◆ GOAL ◆
Filter the items and copy each line that contains the word "accomplish".

[Stored items from a collection]
*-*-*

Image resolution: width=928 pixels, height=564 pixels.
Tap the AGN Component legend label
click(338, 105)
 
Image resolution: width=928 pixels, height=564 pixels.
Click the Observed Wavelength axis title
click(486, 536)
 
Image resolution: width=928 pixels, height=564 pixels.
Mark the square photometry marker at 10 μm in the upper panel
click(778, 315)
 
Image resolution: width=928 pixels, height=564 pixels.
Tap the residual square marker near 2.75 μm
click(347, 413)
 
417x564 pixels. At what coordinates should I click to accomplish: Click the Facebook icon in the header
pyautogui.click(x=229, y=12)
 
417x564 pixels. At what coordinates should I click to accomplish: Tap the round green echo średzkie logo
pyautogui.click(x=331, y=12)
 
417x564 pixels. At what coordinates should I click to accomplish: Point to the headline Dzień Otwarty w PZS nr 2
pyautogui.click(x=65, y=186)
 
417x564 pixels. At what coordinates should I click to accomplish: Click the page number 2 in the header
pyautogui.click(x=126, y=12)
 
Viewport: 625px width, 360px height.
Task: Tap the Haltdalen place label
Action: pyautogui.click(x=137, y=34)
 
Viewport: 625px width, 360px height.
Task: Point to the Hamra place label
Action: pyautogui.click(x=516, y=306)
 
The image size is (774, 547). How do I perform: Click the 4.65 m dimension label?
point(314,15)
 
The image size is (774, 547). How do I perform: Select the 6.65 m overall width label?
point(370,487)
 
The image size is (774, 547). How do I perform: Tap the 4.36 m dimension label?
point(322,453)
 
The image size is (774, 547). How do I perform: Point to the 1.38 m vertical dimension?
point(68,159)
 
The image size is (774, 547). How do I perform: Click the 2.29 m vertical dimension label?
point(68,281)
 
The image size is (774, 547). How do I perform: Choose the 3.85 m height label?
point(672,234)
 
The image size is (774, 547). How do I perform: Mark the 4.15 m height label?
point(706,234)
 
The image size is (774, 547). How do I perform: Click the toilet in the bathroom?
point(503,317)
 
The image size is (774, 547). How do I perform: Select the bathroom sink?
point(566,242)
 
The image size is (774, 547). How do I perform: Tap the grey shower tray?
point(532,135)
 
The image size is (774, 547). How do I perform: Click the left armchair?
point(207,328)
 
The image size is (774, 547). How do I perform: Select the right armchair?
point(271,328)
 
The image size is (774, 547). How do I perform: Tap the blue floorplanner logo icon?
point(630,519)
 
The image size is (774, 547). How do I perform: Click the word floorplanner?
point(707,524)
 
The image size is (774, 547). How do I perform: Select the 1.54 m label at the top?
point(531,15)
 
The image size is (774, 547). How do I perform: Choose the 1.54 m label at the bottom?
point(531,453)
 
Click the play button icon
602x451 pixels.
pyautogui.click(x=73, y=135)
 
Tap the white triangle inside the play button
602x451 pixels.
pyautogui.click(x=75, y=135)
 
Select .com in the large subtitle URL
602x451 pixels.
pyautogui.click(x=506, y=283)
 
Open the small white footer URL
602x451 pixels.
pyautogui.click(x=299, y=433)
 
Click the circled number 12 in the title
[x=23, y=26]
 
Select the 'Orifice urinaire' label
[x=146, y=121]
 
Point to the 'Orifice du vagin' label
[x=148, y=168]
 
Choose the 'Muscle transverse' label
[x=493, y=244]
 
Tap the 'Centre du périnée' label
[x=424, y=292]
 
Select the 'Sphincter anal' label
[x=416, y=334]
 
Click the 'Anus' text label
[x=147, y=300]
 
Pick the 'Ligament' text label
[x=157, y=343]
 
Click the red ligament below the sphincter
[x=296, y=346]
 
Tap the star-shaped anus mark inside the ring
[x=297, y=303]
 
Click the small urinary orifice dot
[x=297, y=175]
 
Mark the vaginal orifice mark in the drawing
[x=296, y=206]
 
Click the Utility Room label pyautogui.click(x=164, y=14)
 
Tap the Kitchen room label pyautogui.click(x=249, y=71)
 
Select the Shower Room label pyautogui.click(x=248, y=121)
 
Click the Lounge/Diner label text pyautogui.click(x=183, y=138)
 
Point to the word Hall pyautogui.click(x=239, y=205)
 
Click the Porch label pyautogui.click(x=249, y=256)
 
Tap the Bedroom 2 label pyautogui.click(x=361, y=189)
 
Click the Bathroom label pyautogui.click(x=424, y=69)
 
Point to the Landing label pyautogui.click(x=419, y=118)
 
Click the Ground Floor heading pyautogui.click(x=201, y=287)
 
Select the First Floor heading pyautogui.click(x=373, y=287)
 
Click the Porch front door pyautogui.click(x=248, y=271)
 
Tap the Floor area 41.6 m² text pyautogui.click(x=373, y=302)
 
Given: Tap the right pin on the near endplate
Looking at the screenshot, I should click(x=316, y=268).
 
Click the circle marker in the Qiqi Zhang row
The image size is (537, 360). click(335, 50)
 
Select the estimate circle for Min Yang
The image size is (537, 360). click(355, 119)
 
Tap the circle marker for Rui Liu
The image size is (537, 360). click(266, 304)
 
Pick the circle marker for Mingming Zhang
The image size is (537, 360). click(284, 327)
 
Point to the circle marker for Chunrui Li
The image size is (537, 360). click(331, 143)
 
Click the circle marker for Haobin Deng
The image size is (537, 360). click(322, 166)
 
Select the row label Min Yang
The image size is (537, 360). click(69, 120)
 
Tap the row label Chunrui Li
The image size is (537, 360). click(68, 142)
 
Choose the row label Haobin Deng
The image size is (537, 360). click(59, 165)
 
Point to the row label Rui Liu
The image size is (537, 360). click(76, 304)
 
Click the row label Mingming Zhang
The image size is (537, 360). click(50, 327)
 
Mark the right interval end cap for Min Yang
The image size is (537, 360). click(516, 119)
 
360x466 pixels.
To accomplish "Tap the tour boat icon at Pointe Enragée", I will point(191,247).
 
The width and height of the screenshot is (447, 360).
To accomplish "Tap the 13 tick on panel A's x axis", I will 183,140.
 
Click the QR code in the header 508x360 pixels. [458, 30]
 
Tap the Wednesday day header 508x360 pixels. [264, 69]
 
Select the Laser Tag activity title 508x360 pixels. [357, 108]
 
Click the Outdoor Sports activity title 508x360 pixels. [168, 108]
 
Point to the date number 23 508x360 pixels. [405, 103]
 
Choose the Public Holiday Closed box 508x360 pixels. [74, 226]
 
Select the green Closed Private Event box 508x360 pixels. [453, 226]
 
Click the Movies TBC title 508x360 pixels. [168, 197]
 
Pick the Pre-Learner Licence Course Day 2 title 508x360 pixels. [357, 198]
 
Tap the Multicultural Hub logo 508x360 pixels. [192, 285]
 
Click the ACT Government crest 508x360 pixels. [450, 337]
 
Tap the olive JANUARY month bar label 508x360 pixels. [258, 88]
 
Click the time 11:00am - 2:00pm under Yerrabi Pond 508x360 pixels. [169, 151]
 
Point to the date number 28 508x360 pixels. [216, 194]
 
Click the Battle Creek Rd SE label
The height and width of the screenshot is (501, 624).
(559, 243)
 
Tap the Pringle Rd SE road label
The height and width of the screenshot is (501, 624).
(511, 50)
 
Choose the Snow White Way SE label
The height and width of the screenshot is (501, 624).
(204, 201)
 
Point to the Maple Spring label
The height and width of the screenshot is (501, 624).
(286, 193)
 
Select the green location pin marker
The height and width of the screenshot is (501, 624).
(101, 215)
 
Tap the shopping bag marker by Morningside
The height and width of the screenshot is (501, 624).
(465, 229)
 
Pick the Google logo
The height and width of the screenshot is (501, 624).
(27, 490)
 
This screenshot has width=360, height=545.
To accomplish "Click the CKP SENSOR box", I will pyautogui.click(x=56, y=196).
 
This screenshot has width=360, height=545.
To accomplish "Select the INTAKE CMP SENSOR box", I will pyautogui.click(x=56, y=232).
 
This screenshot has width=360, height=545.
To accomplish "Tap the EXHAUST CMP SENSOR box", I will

*-*-*

◆ RESULT ◆
417x564 pixels. At what coordinates should I click to accomplish: Click the Facebook icon in the header
417x564 pixels. At what coordinates should I click to accomplish: Tap the round green echo średzkie logo
417x564 pixels. At what coordinates should I click to accomplish: Point to the headline Dzień Otwarty w PZS nr 2
417x564 pixels. At what coordinates should I click to accomplish: Click the page number 2 in the header
To accomplish "Tap the tour boat icon at Pointe Enragée", I will point(191,247).
To accomplish "Tap the 13 tick on panel A's x axis", I will 183,140.
To accomplish "Click the CKP SENSOR box", I will pyautogui.click(x=56, y=196).
To accomplish "Select the INTAKE CMP SENSOR box", I will pyautogui.click(x=56, y=232).
To accomplish "Tap the EXHAUST CMP SENSOR box", I will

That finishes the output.